Saved data entries:
BEGIN

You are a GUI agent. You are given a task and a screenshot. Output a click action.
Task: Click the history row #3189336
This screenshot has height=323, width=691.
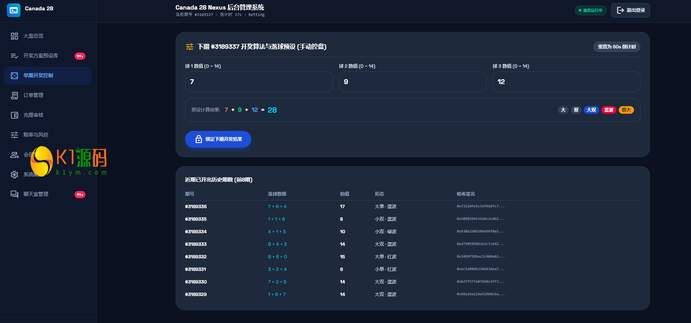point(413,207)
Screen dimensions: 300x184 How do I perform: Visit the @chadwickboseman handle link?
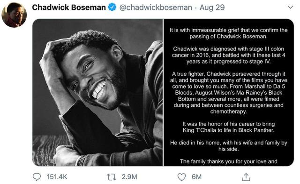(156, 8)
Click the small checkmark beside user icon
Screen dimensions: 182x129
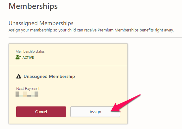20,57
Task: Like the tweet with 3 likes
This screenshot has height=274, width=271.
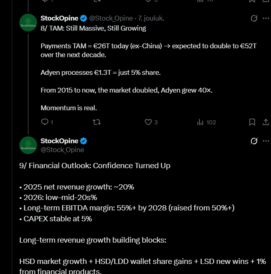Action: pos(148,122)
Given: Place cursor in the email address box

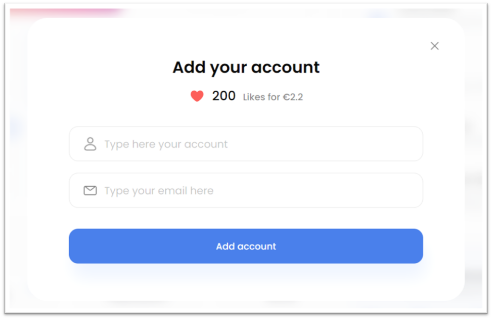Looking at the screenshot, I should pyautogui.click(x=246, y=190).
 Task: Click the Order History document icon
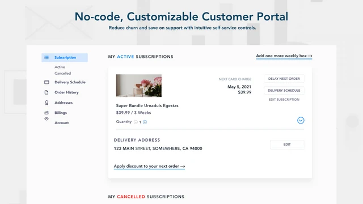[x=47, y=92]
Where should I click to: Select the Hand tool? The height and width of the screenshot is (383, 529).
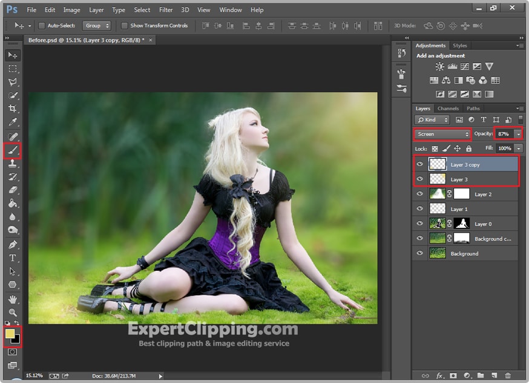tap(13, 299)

END
BEGIN

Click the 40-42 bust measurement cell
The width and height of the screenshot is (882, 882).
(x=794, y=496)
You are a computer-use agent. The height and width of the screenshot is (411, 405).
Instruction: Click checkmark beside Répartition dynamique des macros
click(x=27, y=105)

END
BEGIN

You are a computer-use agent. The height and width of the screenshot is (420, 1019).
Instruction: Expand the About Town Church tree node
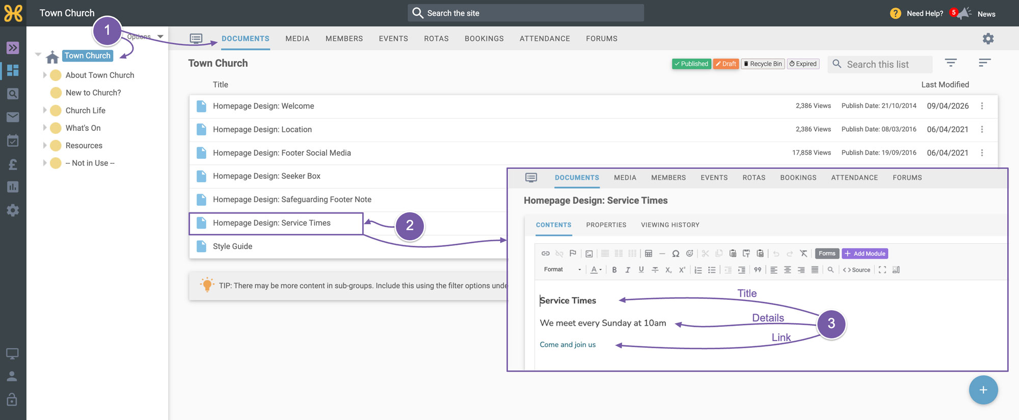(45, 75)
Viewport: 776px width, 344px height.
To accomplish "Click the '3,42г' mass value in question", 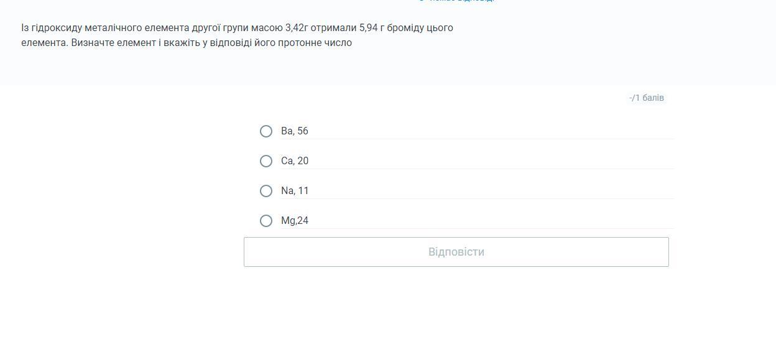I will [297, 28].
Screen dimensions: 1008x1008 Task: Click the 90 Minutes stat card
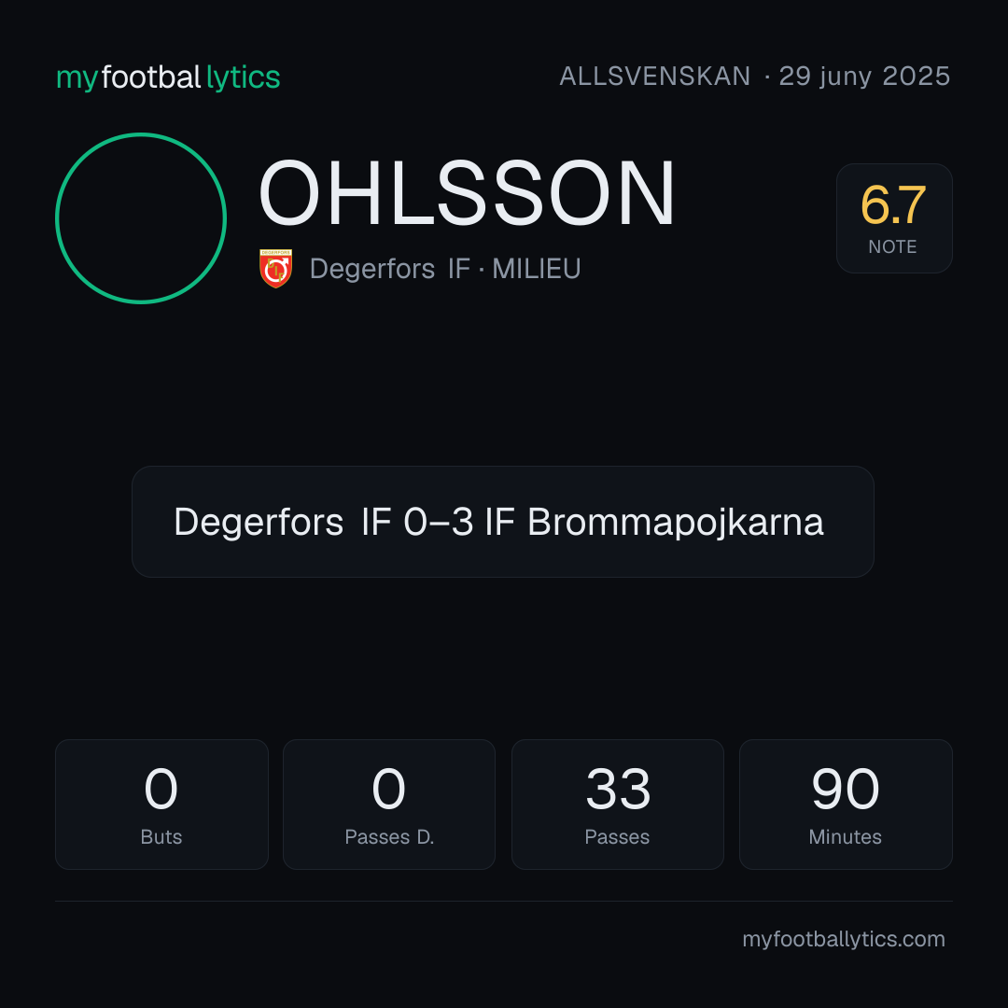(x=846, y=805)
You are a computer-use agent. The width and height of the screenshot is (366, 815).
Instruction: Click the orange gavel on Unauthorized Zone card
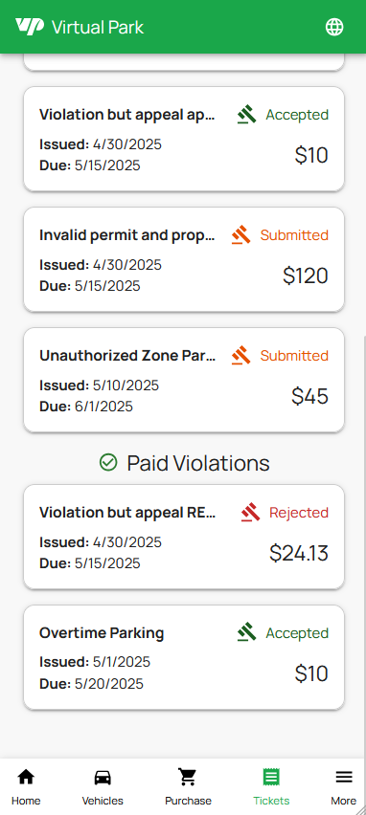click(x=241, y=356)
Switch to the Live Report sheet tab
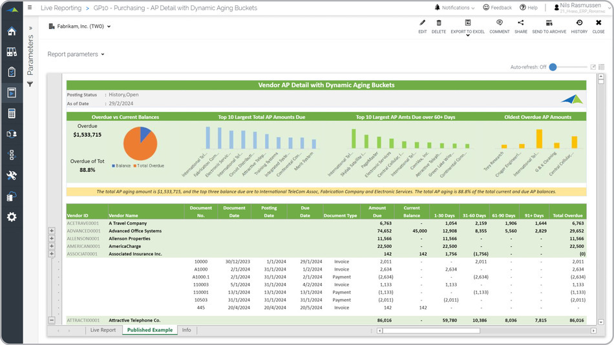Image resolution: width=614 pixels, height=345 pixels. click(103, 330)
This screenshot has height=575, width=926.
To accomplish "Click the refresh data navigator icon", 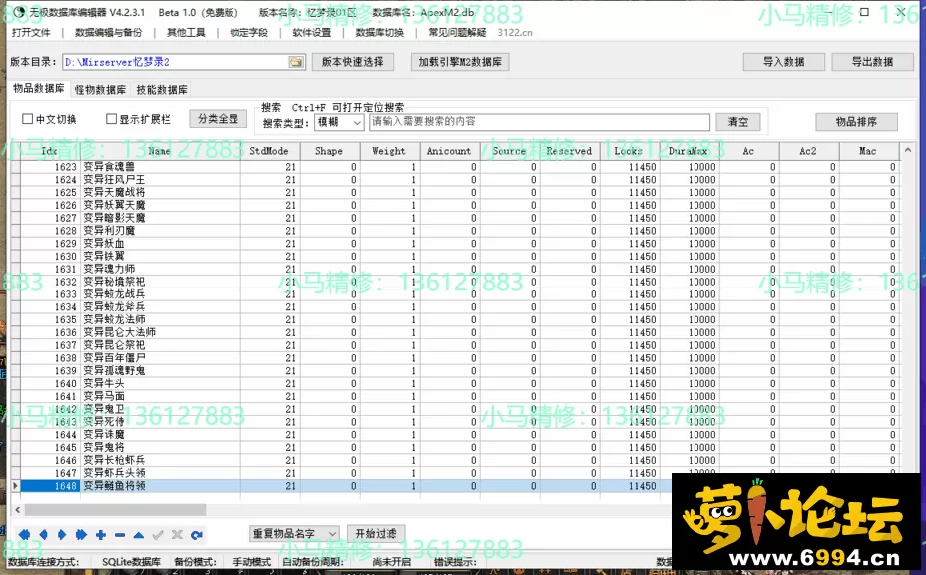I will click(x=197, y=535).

END

:: Problem requirements ::
Wherever the string "computer" appears in the data above, report the whole line.

:: Answer to this problem ::
You are a computer-use agent. The height and width of the screenshot is (411, 405).
You are a computer-use agent. The height and width of the screenshot is (420, 1019).
You are a computer-use agent. The width and height of the screenshot is (366, 815).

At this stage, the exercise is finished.